--- Begin Document ---
Well, I think it might. Given one only has rational probabilities, then when integrating, one is actually faced with a reduced set of numbers. In other words, there is no such thing as an irrational probability.
From a practical perspective, does it matter if certain probability is rational or not? In practice all we need is a good enough rational approximation.
Fair enough, from a practical point of view; but, if we are technically only allowed to integrate functions on the rationals, then our entire calculus collapses! Keep in mind, that practically speaking, it still works; but, it works only because of our sloppiness, hand-waving and overlooking certain realities.
In other words, in the case of a Dirichlet function, the Riemann sum is either zero or unity; hence, the sum of probabilities amount to nothing short of a Bernoulli trial. That makes for a rather large margin of error.
It does not collapse if we deal with locally uniformly continuous functions. Dirichlet function is not the same as its continuation by continuity from rationals to reals. Get over it, Riemann integration of uniformly continuous functions over rationals woks just fine, and not because of our sloppiness, but because of our judicious choice of the functions we integrate.
--- End Document ---
**What you are asked to do:** According to the discussion of rational probabilities above, what values can the Riemann sum take for a Dirichlet function?
--- Begin Provided data ---
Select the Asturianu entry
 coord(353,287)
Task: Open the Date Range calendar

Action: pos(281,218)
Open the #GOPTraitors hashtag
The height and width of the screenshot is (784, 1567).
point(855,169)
--- End Provided data ---
--- Begin Provided data ---
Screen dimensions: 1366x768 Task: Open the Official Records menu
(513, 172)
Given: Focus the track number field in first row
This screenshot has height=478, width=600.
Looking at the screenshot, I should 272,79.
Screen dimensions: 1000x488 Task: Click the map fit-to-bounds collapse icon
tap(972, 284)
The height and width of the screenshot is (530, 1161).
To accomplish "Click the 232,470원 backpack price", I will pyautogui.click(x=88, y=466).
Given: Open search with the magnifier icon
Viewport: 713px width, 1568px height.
--- End Provided data ---
--- Begin Provided data ---
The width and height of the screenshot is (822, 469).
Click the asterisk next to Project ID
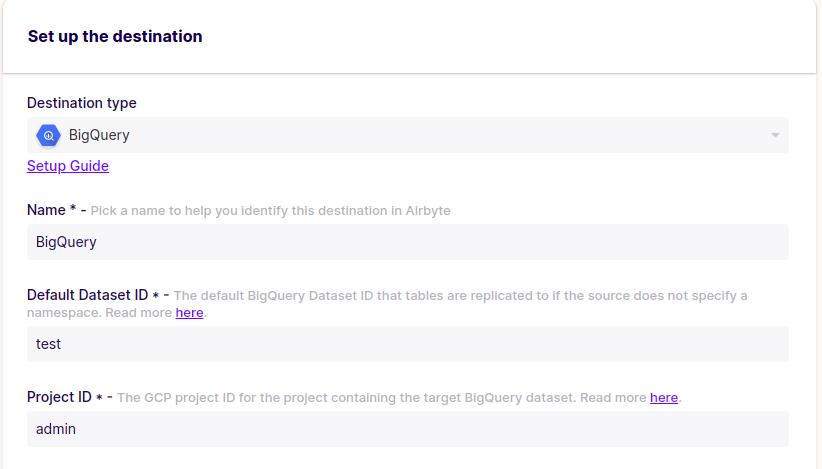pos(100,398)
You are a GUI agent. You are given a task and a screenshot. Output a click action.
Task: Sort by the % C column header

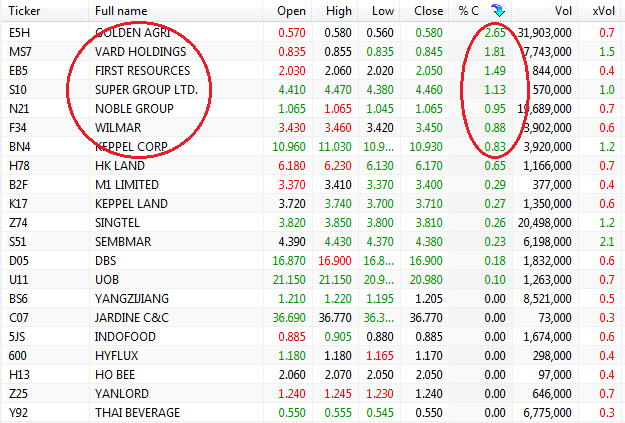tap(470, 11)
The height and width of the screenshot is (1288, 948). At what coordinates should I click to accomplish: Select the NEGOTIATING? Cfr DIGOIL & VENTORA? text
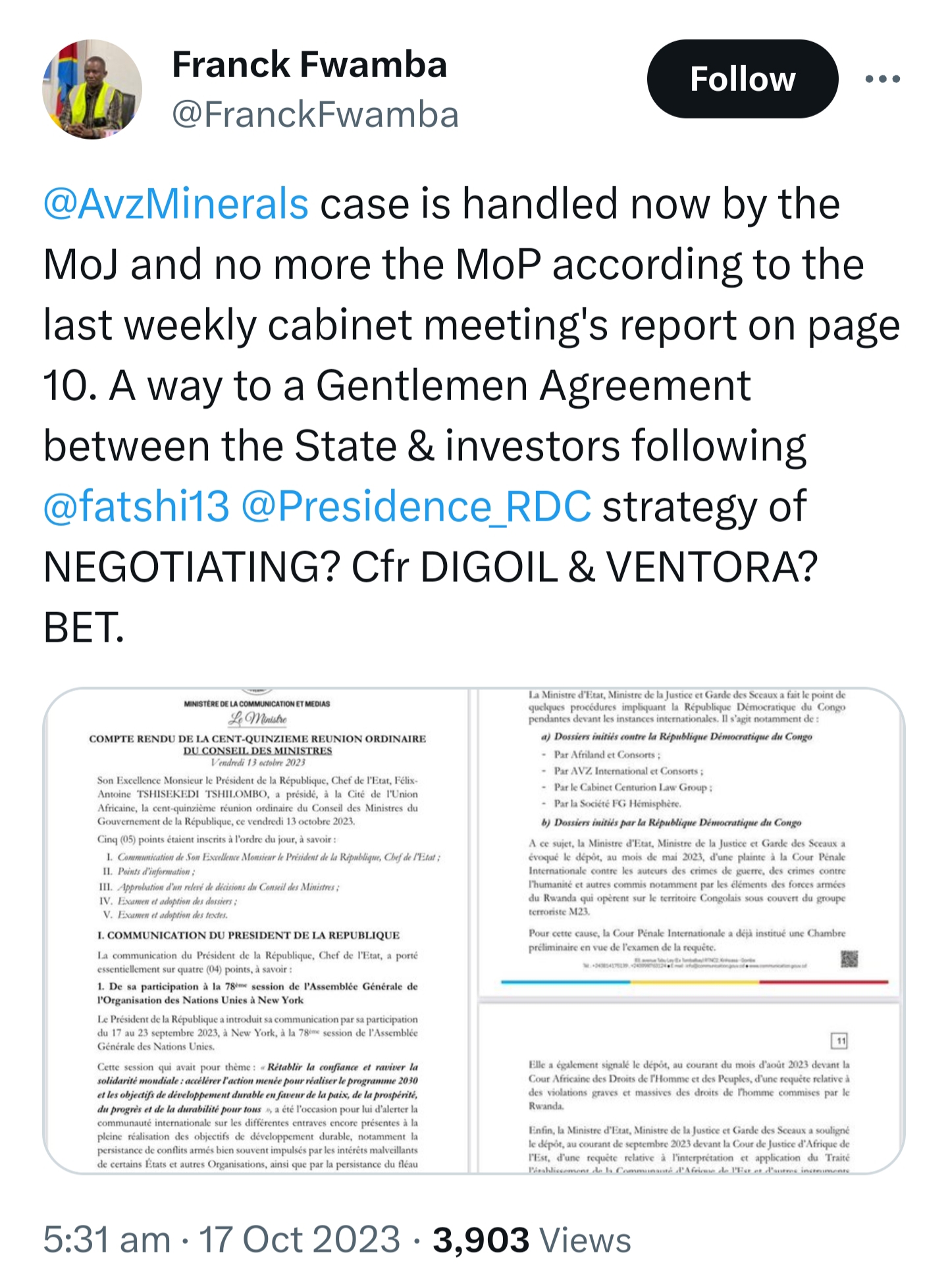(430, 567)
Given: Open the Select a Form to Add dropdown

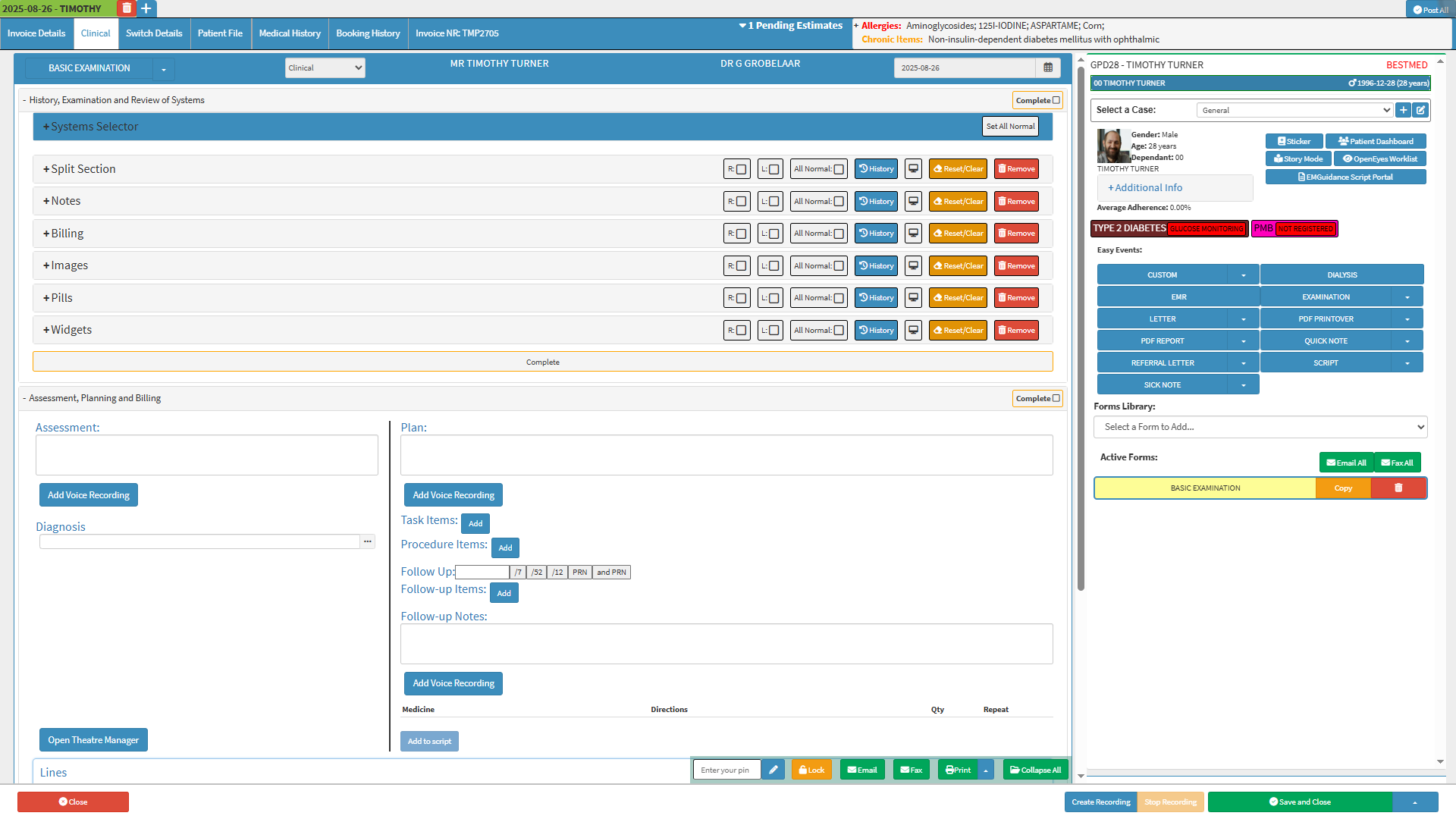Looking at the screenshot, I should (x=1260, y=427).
--- End Provided data ---
**Result:** The Riemann sum is either zero or unity.